Cette expérience l’a profondément marquée et l’a convaincue que, pour protéger ses enfants, elle ne révélerait jamais publiquement son état de santé.

De son expérience, Andréa a réalisé que ce n’est pas tant la maladie qui est destructrice, mais le regard des autres.

« Ce n’est pas la maladie qui tue, mais le regard et les préjugés des autres, qui empêchent souvent une personne séropositive de chercher des soins.

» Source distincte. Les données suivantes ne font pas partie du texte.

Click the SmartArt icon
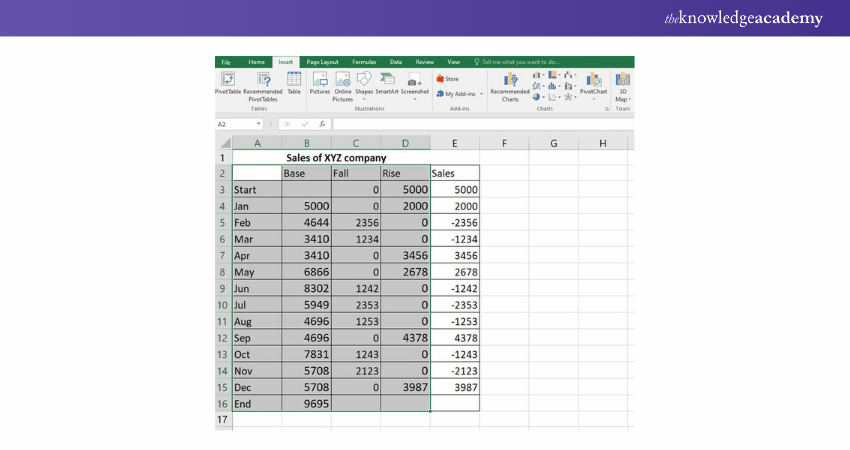 point(386,82)
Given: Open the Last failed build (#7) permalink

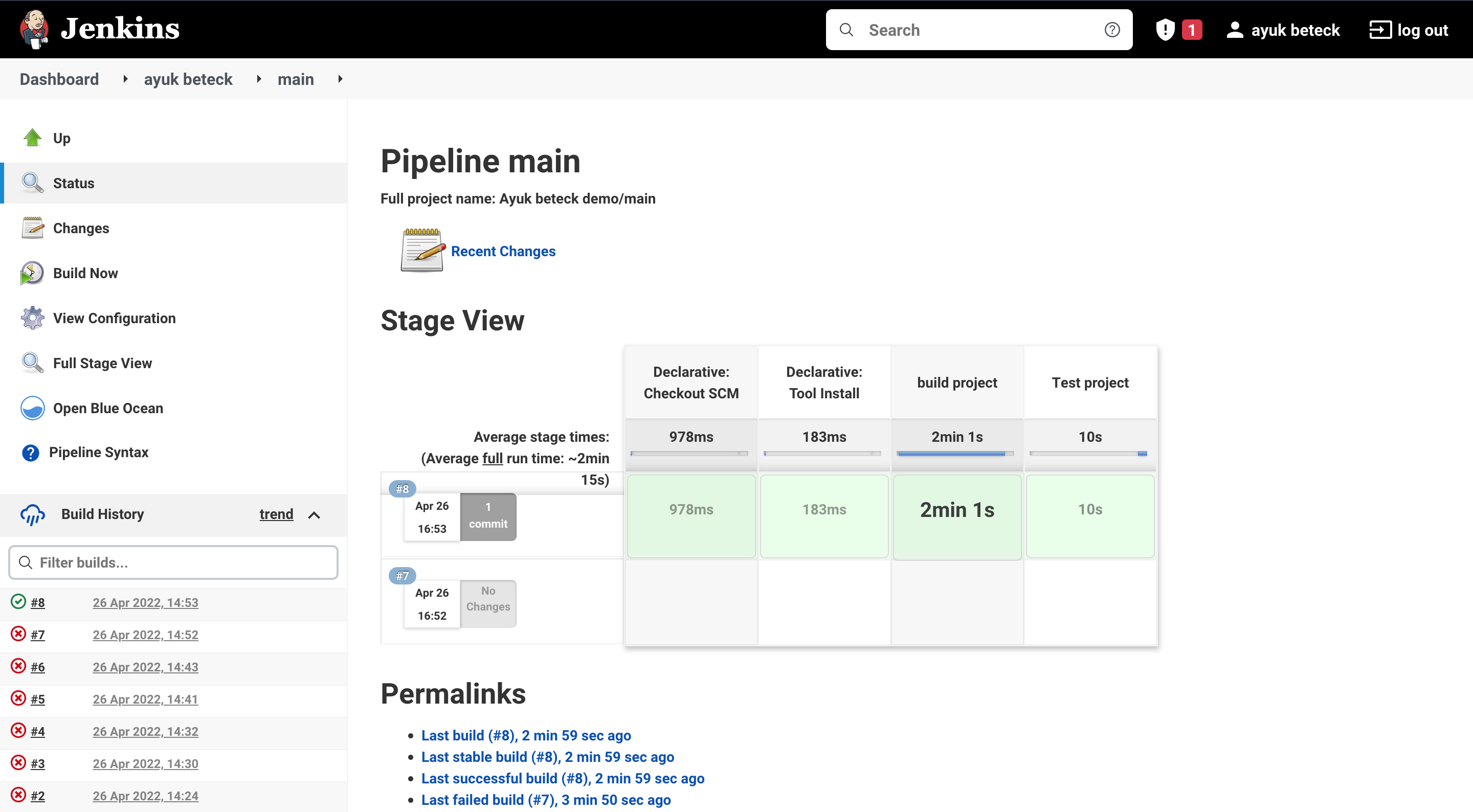Looking at the screenshot, I should [x=546, y=799].
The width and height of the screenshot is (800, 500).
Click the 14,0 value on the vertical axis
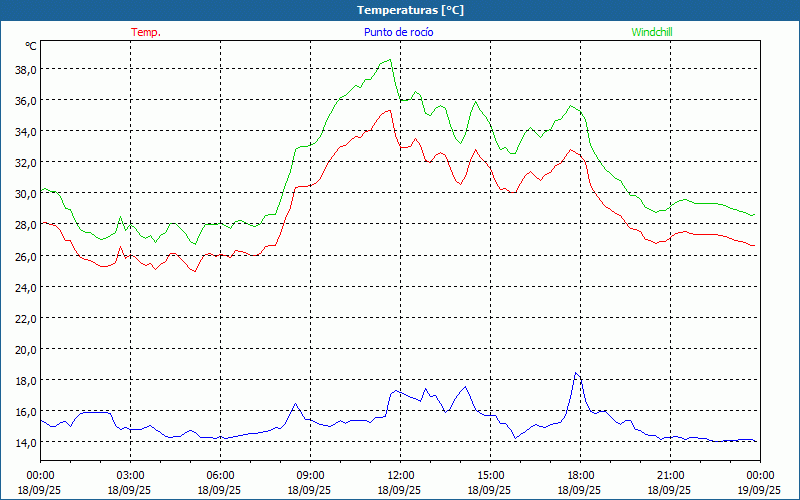click(x=25, y=442)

Même le regard des soignants et des médecins est souvent empreint de préjugés et de discrimination », conclut-elle.

Aujourd’hui, Andréa se consacre à aider ceux qui se retrouvent dans une situation similaire à la sienne. Elle se dit fière de pouvoir être là pour épauler ceux qui se sentent seuls, tout comme d’autres l’avaient soutenue il y a 18 ans.

Elle reconnaît que les Mauriciens deviennent de moins en moins empreints de préjugés et espère sincèrement que cette tendance se poursuivra.